С Дино Де Лаурентисом тем временем был подписан новый договор. Согласно одному из пунктов над окончательным сценарием должны были трудиться четыре человека — два с советской и два с итальянской стороны. Этим последним было незамедлительно отправлено либретто Брагинского-Рязанова в переводе. Советский тандем, вероятно, надеялся, что их задумка придется по душе заграничным коллегам. Еще бы, ведь Эмиль и Эльдар сочинили трогательный сюжет о дружбе советского милиционера и итальянского мошенника. Конечно, это очевидная отсылка к незабвенной картине Марио Моничелли и Стено «Полицейские и воры» (1951) с Тото и Альдо Фабрици (как мы помним, некоторое влияние этой комедии уже испытал на себе фильм «Берегись автомобиля»). И как будет славно, мечтали наши соавторы, если главные роли в «Спагетти по-русски» сыграют Иннокентий Смоктуновский и Альберто Сорди…
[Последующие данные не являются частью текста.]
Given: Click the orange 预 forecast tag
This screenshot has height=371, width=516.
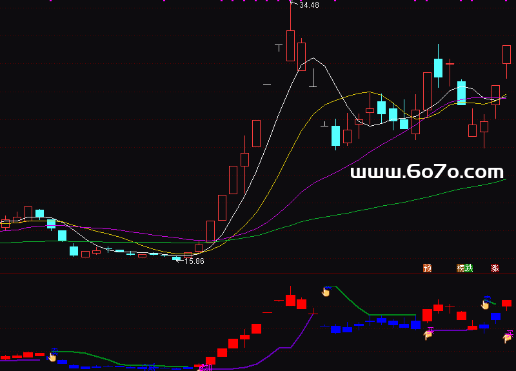Looking at the screenshot, I should tap(427, 268).
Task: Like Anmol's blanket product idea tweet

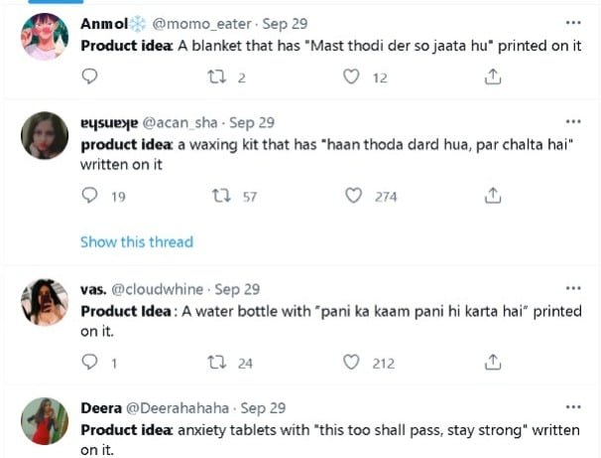Action: pos(351,76)

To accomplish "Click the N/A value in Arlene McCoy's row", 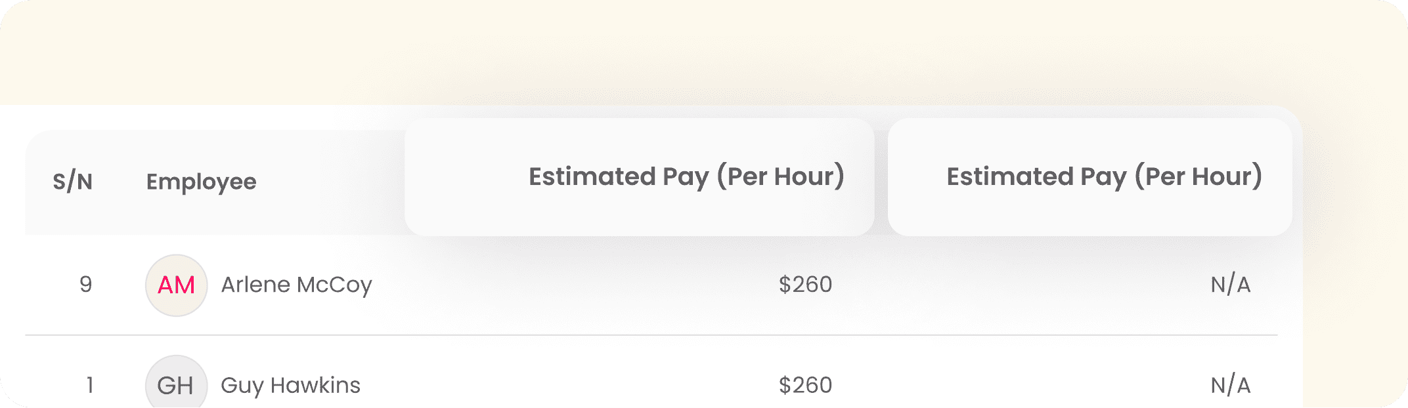I will (x=1230, y=285).
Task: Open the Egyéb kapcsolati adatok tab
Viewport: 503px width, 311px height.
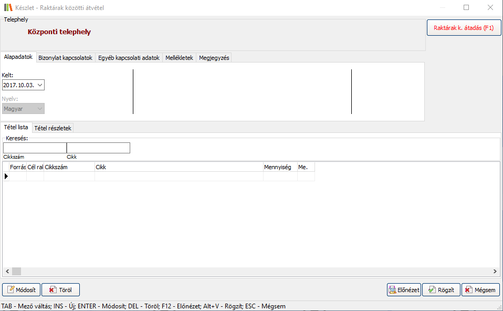Action: tap(129, 58)
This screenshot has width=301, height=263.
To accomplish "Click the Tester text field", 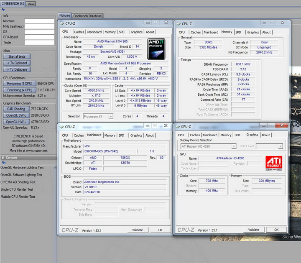I will tap(39, 42).
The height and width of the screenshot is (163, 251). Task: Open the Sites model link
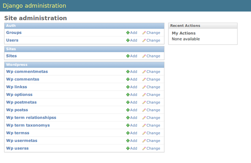(11, 56)
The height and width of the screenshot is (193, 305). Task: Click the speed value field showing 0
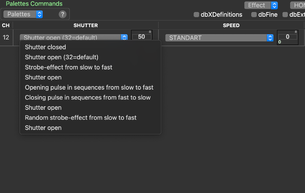point(287,37)
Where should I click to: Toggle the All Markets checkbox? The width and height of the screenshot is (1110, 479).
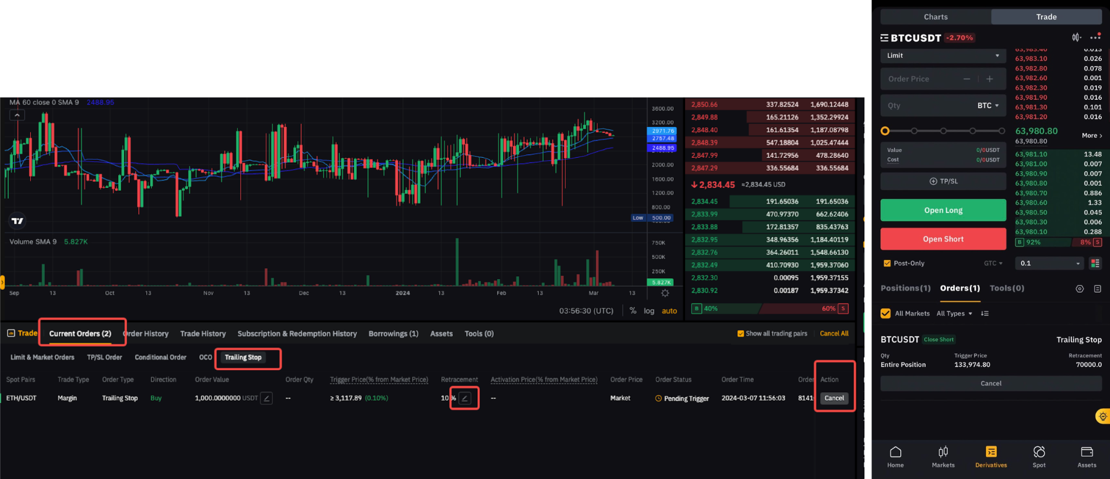[x=886, y=313]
К несчастью, жестокая действительность не оставила камня на камне от этих надежд и иллюзий. «Из Италии приехали два автора — Франко Кастеллано и Джузеппе Пиполо, — вспоминал Рязанов. — Это были два красавца баскетбольного двухметрового роста, похожие скорее на киногероев, чем на сценаристов. Симпатичные, приветливые, обаятельные. С советской стороны над сценарием работали маленький Эмиль Брагинский и толстяк Эльдар Рязанов. Внешние данные были явно в пользу итальянцев. Перед нами встала задача компенсировать это неравенство».
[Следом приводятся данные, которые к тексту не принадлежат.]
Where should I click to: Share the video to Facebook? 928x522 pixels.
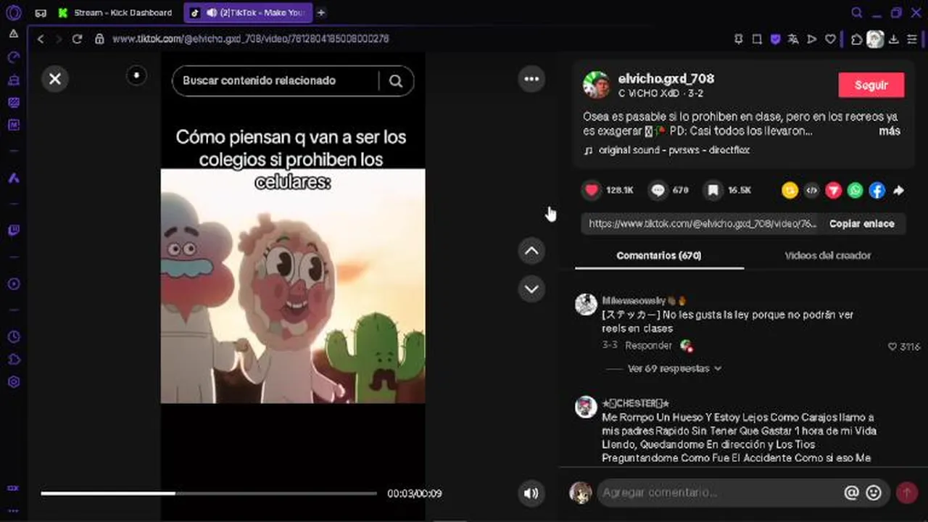click(877, 190)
Но на первом этапе Брагинскому и Рязанову даже и в творческом смысле ничего не удалось компенсировать. Над их синопсисом Кастеллано и Пиполо едва ли не посмеялись, объяснив, что в Италии подобные сентиментальные комедии давным-давно никто не смотрит и тем более не снимает. И после этого разъяснения итальянцы поделились с Брагинским и Рязановым своим собственным либретто: вот это, мол, то что надо. Эмиль с Эльдаром ознакомились с концептом римлян — и пришли в ужас: согласно Кастеллано и Пиполо будущая комедия должна состоять из одних только трюков и, следовательно, не содержать ни единой глубокой мысли. От жизнеподобия, правды характеров, психологизма и прочих добродетелей, свойственных неореалистическому кинематографу, Франко и Джузеппе дружно отмахивались как от чего-то набившего оскомину и вообще безнадежно устаревшего.
Брагинский с Рязановым, однако, не собирались так просто сдаваться — и добились того, что окончательный вариант заявки (теперь она называлась «Итальянцы в России») оказался некоей контаминацией двух противоположных либретто.